> OBJECTIVES:
1. Answer these from the opinion excerpt:
(a) Under which rule of the Arizona Rules of Civil Procedure was the offer of judgment accepted?
(b) What full cash value did Maricopa County set for the theater complex for the 2000 tax year?
(c) To what amount did the County's settlement offer propose reducing the valuation?
2. Copy the opinion excerpt word for word from "I. ¶ 2 For purposes" to "continued pre-trial discovery.".

> TEXT SECTION:
##############################

Andrew Thomas, Maricopa County Attorney by Richard W. Garnett, Phoenix, Attorneys for Maricopa County.

BALES, Justice.

¶ 1 Section 12-348(B) of the Arizona Revised Statutes (“A.R.S.”) (2003) authorizes an award of attorneys’ fees to a taxpayer who “prevails by an adjudication on the merits” in an action challenging the assessment or collection of taxes. In this case, we hold that a taxpayer who accepts an offer of judgment in the taxpayer’s favor under Rule 68 of the Arizona Rules of Civil Procedure has prevailed by an adjudication on the merits and is therefore eligible for a fee award under § 12-348(B).

I. ¶ 2 For purposes of property tax valuation, Maricopa County set the full cash value of a theater complex owned by 4501 Northpoint LP (“Northpoint”) at $13,597,923 for the 2000 tax year. Northpoint challenged this assessment by filing an action in the tax court. Less than two months before the scheduled trial, the County made a settlement offer to reduce the valuation to $12,000,000, but Northpoint rejected this offer. The parties continued pre-trial discovery.

##############################

> COLLECTED DATA:
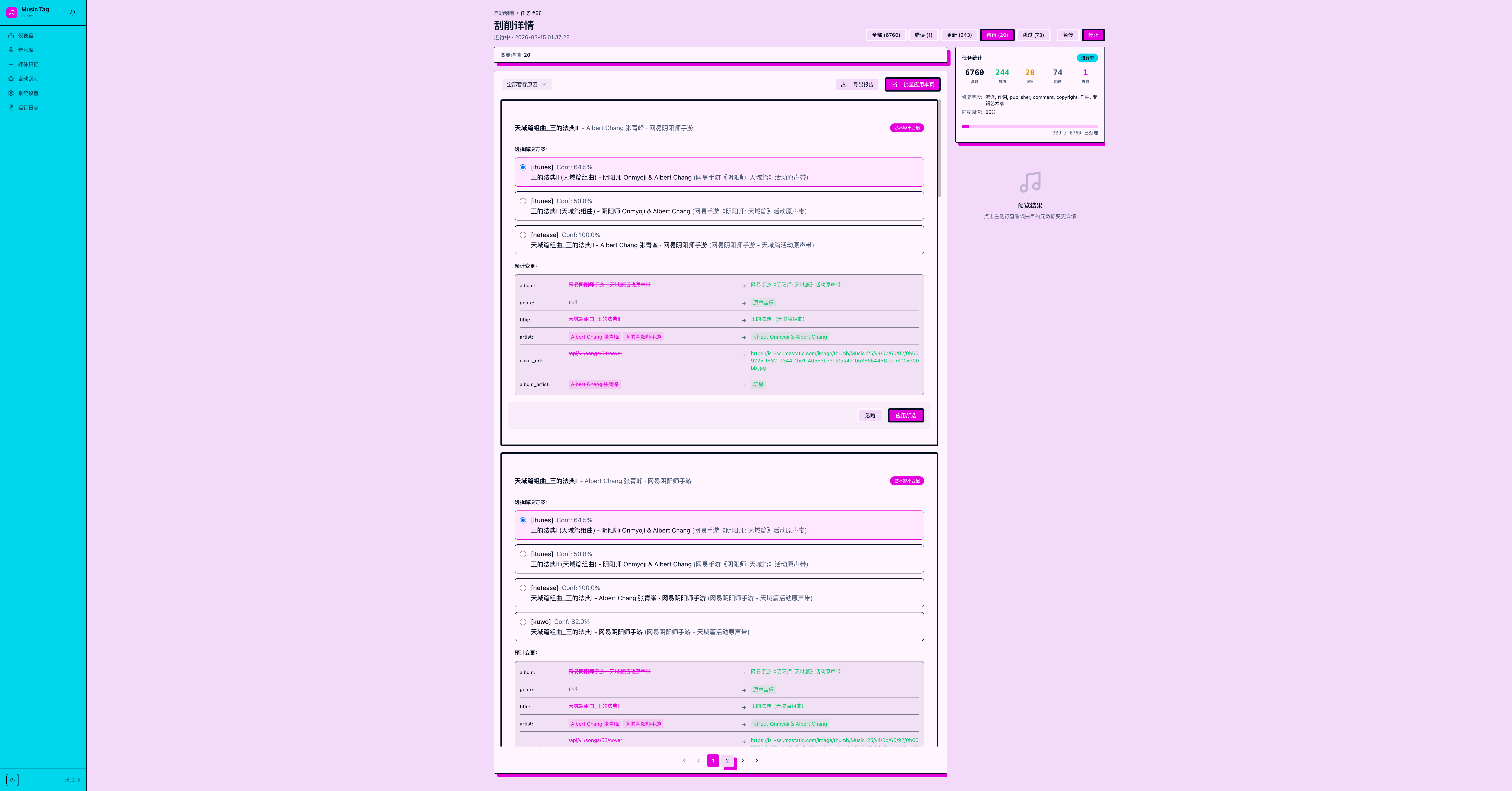
Task: Switch to the 跳过 (73) tab
Action: tap(1033, 35)
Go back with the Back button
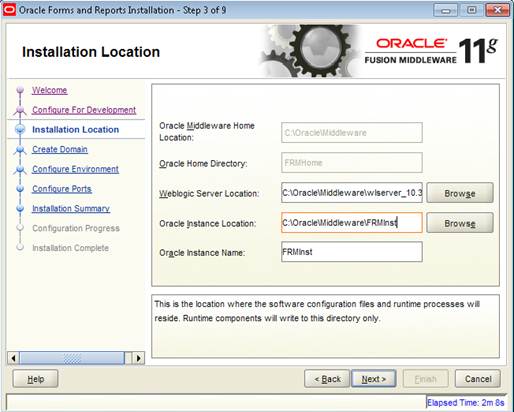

##############################

> SOLUTIONS IN ORDER:
1.
(a) Rule 68
(b) $13,597,923
(c) $12,000,000

2.
I. ¶ 2 For purposes of property tax valuation, Maricopa County set the full cash value of a theater complex owned by 4501 Northpoint LP (“Northpoint”) at $13,597,923 for the 2000 tax year. Northpoint challenged this assessment by filing an action in the tax court. Less than two months before the scheduled trial, the County made a settlement offer to reduce the valuation to $12,000,000, but Northpoint rejected this offer. The parties continued pre-trial discovery.